Der Schuss ging nach hinten los. Unter Werner Lorant kam Ronny Ernst in seinem ersten Profijahr nur zu acht Einsätzen. Er wurde in der Saison darauf zur SpVgg. Greuther Fürth in die zweite Liga ausgeliehen. Lorant wollte ihn dann wieder für 1860 München in der Bundesliga haben, doch erneut ließ er ihn auf der Bank versauern.

Es folgte ein Wechsel zu Waldhof Mannheim und der Aufstieg in die zweite Liga. Nach zwei Jahren kam die Ernüchterung. „Ronny, ich plane nicht mehr mit dir“, sagte ihm der damalige Trainer Uwe Rapolder kurz und bündig ins Gesicht.

Der Flügelflitzer erinnerte sich an die gute Zeit in seiner Heimat und schloss sich dem zweiten Verein in der Stadt, dem Dresdner SC an, der in der Dritten Liga unterwegs war. „Und wieder habe ich in zu dieser Zeit alles richtig gemacht“, so Ernst. „Denn im Dorint-Hotel, wo wir uns mit der Mannschaft vor und nach den Spielen immer getroffen haben, habe ich meine spätere Frau Susann kennengelernt. Und ich bin wieder bei meinem ehemaligen Förderer Hans-Jürgen Kreische gelandet. Unter ihm habe ich neues Selbstbewusstsein getankt und bin wieder richtig gut geworden“, sagt Ronny Ernst.

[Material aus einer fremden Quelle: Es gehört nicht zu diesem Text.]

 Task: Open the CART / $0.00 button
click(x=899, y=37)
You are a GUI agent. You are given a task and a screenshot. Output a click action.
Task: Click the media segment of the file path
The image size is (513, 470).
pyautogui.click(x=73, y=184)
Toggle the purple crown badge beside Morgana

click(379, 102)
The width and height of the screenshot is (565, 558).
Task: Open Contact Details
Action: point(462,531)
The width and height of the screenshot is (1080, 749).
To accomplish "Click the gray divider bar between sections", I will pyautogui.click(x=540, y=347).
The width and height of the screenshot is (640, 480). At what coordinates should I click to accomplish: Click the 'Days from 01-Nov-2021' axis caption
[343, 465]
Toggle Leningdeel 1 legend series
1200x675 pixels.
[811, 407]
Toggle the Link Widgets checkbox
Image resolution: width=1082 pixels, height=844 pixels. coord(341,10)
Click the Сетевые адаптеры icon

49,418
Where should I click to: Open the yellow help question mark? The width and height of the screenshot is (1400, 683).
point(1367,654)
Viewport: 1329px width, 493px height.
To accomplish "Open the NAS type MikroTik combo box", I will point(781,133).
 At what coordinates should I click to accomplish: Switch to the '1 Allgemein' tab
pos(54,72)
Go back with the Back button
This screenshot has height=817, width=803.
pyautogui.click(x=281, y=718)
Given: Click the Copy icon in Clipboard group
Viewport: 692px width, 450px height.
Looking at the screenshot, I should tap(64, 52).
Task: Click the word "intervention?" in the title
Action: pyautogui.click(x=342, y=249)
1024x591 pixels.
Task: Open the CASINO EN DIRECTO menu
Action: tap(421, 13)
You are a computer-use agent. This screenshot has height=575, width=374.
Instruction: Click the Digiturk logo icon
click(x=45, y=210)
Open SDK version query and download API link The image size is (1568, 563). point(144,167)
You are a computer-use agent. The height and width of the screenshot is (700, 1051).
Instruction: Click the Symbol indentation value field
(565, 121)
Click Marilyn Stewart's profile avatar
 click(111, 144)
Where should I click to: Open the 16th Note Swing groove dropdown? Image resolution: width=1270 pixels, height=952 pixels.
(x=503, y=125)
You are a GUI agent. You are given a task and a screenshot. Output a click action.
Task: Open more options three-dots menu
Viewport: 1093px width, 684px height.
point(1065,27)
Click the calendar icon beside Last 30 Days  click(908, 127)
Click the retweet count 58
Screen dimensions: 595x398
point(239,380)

Während eines Ostsee-Urlaubs klingelte dann sein Telefon. Ein Vertreter von Rot-Weiss Essen war am anderen Ende der Leitung. Er solle sofort nach Essen kommen und einen Vertrag für die Dritte Liga unterschreiben, wurde ihm gesagt. Ernst tat es. Drei Jahre blieb er beim Ruhrpott-Klub, stieg mit der Mannschaft auf – und wieder ab. „In der Nachbetrachtung hatte ich in Essen meine beste Zeit als Profi. Die Menschen, die Fans, die Mannschaft, das Umfeld, die Siegprämien – alles passte.“

Harry Pleß, der ihn schon in Essen trainiert hatte, holte ihn zu Rot-Weiß Oberhausen. Das war 2005, für Ronny Ernst sein bestes Jahr überhaupt. Denn er heiratet seine damalige Verlobte – und Sohn Nick kam auf die Welt. Mit RWO stieg er aber ab – und Ernst stand vor einer der für ihn schwersten Entscheidungen. Wohin nun? Eine Rückkehr in den Osten hatte er nie ausgeschlossen. Doch Jörg Scherbe, sein Freund aus der gemeinsamen Oberhausener Zeit, meldete sich bei ihm. Er hatte gerade einen Vertrag beim Oberligisten SV Straelen unterzeichnet. „Ich solle mir das mal am Niederrhein angucken, sagte er zu mir.“

Ernst, der es gewohnt war, häufig in großen Stadien vor ausverkauften Rängen aufzulaufen, konnte sich nur sehr schwer vorstellen, dass man in Straelen „auf so einem kleinen Sportplatz“ Fußball spielen kann. Nach reiflichen Überlegungen entschied sich der dann doch für einen Wechsel zum SVS. Und lief noch bis 2013 an der Römerstraße auf. Nach einem Kreuzbandriss kämpft er sich noch einmal zurück in die Mannschaft und beendete seine Karriere als Oberliga-Kicker beim SV Straelen.

Seine fußballerischen Aktivitäten beschränken sich mittlerweile darauf, eine mögliche Karriere seines fast 15-jährigen Sohnes Nick zu unterstützen. Mehrmals wöchentlich fährt er ihn nach der Arbeit zum Training bei Rot-Weiß Oberhausen, wo der Filius sein erstes Jahr als Stammspieler in der C-Jugend-Regionalliga erfolgreich hinter sich gebracht hat.